The empty chair

by Catherine Bennett

No time was set. It lingered on. Games and contact filled the void of reality. Find a photo, write a story, share a recipe, zoom cocktail parties with friends of old. Proliferation of virtual content to substitute the daily ritual of travel and work life, of holidays and sport. It’s slowing now. The creativity drying up. Like a retreat that’s done its work and reality now beckons. No more chakras today. No more chanting on the balcony. No more clapping in the streets. Silence roams eerily in a disinfected space. Hands dry and cracked from washing hesitate before the next job. How much will peeling potatoes now hurt when my hands are dry and sore. I’m used to modern domestic servitude, now it’s Victorian and I’m the kitchen maid. The house is vast and filled with stuff. It could be sorted but where does it go? No dumps are open, a mound of plastic sacks lingers by the back door waiting for freedom to find their place in another home.

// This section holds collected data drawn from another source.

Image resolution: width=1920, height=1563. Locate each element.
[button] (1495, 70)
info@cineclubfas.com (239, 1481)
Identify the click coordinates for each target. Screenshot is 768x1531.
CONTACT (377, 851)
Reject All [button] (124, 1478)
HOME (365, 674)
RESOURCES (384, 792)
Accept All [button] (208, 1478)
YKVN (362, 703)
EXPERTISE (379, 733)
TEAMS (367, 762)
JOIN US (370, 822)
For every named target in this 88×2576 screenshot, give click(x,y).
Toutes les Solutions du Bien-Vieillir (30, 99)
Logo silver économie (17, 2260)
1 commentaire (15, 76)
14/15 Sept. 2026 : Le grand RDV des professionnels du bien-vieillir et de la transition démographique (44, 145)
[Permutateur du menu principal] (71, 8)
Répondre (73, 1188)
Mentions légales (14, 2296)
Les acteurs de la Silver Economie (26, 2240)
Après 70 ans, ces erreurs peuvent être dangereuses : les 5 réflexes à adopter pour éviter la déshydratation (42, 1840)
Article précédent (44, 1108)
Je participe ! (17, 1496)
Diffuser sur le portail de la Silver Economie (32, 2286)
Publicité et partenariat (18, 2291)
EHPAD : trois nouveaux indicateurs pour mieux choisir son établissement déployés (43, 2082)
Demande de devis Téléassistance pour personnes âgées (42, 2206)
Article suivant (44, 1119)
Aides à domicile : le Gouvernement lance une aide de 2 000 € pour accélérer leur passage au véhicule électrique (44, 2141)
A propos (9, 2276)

Transitory rubbish not wanted here, not ready to leave, parked and waiting. The timeline not clear, no planning possible. The agenda of dates of parties of weddings, crossed off, delayed, put off not happening. There’s space on the pages to be filled with virtual events, turn taking really is a thing right on zoom. You can’t just interrupt like in real life. Well you can but the moderator tells you off. That ebb and flow of conversation is different on screen. Polite pauses, has he finished? Yes I can talk. No hang on someone’s getting up and there’s an empty chair.

The empty chair is in my house. It sits with no one on it even when someone is. There’s an absence that wasn’t seen so clearly before. An absence of a relationship that was tangible but not glaring as it is now. An echo of a marriage that finished long ago, but life and family and work and holidays took the space that introspection allows. I’d rather not have seen it, nor he. I’d rather plug on and fill the space as others do when marriage fails. No drama no divorce. No expectation of romance, just physical comfort and a home for all. But this isolation has turned a neon light onto the vacuum that is our life. There’s no comfort, no social interaction, no meal that was nice, no what shall we watch. There’s nothing. Zero. When isolation ends so do we as us. A nothingness and the first thing in the agenda when the pause button turns off, divorce, a covid-19 divorce.